Erdoğan: FETÖ'nün organizasyon şemasını tam olarak çıkaramadık; CHP Genel Merkezi'ne yeterince bakılmadı

19 Şubat 2020 11:17

Cumhurbaşkanı ve AKP Genel Başkanı Recep Tayyip Erdoğan, CHP Genel Başkanı Kemal Kılıçdaroğlu'nun şahsına yönelik, 'FETÖ'nün siyasi ayağı' eleştirilerine yanıt verdi. "Türkiye'de FETÖ'nün büyümesinde, serpilmesinde herkesin payı olabilir.
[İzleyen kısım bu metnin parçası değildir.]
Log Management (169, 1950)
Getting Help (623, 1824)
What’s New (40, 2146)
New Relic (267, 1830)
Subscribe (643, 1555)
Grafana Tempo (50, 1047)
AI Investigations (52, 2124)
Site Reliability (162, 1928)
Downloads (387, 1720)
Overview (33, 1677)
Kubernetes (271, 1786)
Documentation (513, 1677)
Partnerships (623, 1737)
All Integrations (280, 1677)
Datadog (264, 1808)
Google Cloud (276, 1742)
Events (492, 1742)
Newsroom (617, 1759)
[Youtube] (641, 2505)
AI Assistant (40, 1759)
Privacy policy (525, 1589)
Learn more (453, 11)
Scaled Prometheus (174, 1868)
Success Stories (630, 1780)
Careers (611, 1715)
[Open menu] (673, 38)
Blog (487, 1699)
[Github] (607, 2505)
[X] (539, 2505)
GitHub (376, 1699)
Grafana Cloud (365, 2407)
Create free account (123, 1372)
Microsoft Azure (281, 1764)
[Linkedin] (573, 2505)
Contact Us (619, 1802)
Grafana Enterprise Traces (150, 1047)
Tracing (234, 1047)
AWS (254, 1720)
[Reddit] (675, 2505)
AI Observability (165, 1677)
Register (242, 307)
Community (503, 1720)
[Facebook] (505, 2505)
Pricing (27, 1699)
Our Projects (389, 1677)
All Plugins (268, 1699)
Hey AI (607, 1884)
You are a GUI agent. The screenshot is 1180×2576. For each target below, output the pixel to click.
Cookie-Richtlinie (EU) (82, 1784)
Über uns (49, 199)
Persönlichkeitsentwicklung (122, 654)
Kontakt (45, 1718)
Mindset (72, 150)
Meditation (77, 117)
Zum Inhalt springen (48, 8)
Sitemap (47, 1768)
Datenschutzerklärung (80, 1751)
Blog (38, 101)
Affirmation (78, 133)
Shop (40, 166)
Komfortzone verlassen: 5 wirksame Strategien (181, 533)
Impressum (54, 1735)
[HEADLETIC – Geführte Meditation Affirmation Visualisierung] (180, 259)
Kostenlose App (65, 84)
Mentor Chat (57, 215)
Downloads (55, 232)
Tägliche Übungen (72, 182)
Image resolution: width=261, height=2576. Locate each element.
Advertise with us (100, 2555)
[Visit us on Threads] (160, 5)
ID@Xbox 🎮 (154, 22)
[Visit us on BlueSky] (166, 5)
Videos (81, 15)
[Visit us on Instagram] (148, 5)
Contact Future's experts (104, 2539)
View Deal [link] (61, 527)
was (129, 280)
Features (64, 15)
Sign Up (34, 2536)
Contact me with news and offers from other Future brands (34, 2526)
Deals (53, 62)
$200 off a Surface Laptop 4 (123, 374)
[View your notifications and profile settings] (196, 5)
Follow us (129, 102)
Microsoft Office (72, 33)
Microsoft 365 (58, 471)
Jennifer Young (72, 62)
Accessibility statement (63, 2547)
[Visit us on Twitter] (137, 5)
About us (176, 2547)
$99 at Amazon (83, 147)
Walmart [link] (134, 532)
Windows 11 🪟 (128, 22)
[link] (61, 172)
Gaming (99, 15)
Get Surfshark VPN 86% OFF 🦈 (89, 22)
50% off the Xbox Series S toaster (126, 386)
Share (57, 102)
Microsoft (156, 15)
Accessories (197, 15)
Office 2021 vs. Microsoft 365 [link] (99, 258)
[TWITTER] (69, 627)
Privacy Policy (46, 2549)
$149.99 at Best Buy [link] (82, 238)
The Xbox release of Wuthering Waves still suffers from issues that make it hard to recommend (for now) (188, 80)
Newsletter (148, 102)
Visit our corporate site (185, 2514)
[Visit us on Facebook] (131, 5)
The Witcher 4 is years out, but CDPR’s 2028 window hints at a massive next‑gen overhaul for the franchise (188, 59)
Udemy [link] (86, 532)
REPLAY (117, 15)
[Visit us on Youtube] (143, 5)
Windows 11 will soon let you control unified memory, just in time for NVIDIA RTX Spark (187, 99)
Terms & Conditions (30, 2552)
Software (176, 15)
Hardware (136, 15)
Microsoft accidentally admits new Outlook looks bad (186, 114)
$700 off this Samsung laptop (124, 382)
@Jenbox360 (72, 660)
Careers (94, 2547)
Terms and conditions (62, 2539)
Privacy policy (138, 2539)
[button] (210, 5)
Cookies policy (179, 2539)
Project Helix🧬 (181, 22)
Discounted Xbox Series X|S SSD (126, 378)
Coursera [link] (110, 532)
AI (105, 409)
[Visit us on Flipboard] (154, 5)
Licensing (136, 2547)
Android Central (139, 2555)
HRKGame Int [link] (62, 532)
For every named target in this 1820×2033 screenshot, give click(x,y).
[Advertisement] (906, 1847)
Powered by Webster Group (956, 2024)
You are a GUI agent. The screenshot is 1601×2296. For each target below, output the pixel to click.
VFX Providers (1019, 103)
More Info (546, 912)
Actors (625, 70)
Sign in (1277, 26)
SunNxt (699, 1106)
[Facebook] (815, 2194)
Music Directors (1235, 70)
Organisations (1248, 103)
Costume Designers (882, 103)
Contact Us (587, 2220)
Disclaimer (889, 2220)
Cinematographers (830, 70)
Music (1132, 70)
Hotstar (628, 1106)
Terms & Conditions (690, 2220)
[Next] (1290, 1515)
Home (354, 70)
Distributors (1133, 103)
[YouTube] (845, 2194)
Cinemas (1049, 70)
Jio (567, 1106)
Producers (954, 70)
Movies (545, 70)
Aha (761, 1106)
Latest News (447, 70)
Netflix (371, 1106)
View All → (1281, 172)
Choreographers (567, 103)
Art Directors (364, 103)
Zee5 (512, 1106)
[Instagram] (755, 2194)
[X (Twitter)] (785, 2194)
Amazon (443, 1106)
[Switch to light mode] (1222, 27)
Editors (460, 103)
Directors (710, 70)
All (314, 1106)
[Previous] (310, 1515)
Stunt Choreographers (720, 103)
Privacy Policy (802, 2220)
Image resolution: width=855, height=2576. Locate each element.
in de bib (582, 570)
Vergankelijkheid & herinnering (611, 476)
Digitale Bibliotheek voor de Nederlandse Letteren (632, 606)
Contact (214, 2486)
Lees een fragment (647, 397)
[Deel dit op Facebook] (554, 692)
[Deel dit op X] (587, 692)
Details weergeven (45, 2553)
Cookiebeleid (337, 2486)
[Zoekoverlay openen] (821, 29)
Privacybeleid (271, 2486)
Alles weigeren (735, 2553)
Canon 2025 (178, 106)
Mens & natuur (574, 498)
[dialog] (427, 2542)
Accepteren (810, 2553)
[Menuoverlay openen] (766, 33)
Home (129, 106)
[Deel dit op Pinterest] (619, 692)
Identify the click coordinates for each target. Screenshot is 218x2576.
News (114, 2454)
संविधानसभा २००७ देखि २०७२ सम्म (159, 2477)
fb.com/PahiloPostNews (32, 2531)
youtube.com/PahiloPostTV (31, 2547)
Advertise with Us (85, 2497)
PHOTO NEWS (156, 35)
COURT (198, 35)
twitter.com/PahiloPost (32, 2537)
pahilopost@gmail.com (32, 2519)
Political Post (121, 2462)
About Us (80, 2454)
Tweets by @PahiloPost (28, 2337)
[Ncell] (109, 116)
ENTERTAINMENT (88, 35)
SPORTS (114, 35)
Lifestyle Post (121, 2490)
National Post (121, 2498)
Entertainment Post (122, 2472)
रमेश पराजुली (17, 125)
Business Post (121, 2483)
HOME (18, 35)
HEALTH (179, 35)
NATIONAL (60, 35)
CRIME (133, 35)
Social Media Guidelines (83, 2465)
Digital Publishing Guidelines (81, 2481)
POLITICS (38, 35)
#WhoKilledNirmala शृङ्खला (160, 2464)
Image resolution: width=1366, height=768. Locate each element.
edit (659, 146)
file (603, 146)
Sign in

Ama FETÖ'yü terör örgütü ilan edip ona savaş açan şahsım ve AK Parti'dir" diyen Erdoğan, sözlerinin devamında FETÖ’nün organizasyon şemasını tam olarak çıkaramadıklarını ifade ederek CHP Genel Merkezi'ni işaret etti. 

Kılıçdaroğlu ile eski danışmanı Ahmet Caner Yenidünya'nın el sıkıştığı fotoğrafı duvara yansıtan Erdoğan, CHP liderini 'FETÖ'cü olmakla suçladı. Erdoğan, "İnsan bu şahsın evinin ve cüzdanının en gizli köşesinde 1 dolarlık bir banknot saklayıp saklamadığını da merak etmiyor değilim" dedi. Erdoğan sözlerinin devamında, İyi Parti'den bahsederek, "İP'in de danışmanlarında onlar var" dedi.

"Son günlerde Türkiye'nin İdlib'de kasıtlı bir kampanya ile karşı karşıya olduğunu" ifade eden Erdoğan, "Şu ana kadar arzu ettiğimiz aşamaya gelmedi. Bir gece ansızın gelebiliriz. İdlib'de bir harekât an meselesidir" mesajını verdi.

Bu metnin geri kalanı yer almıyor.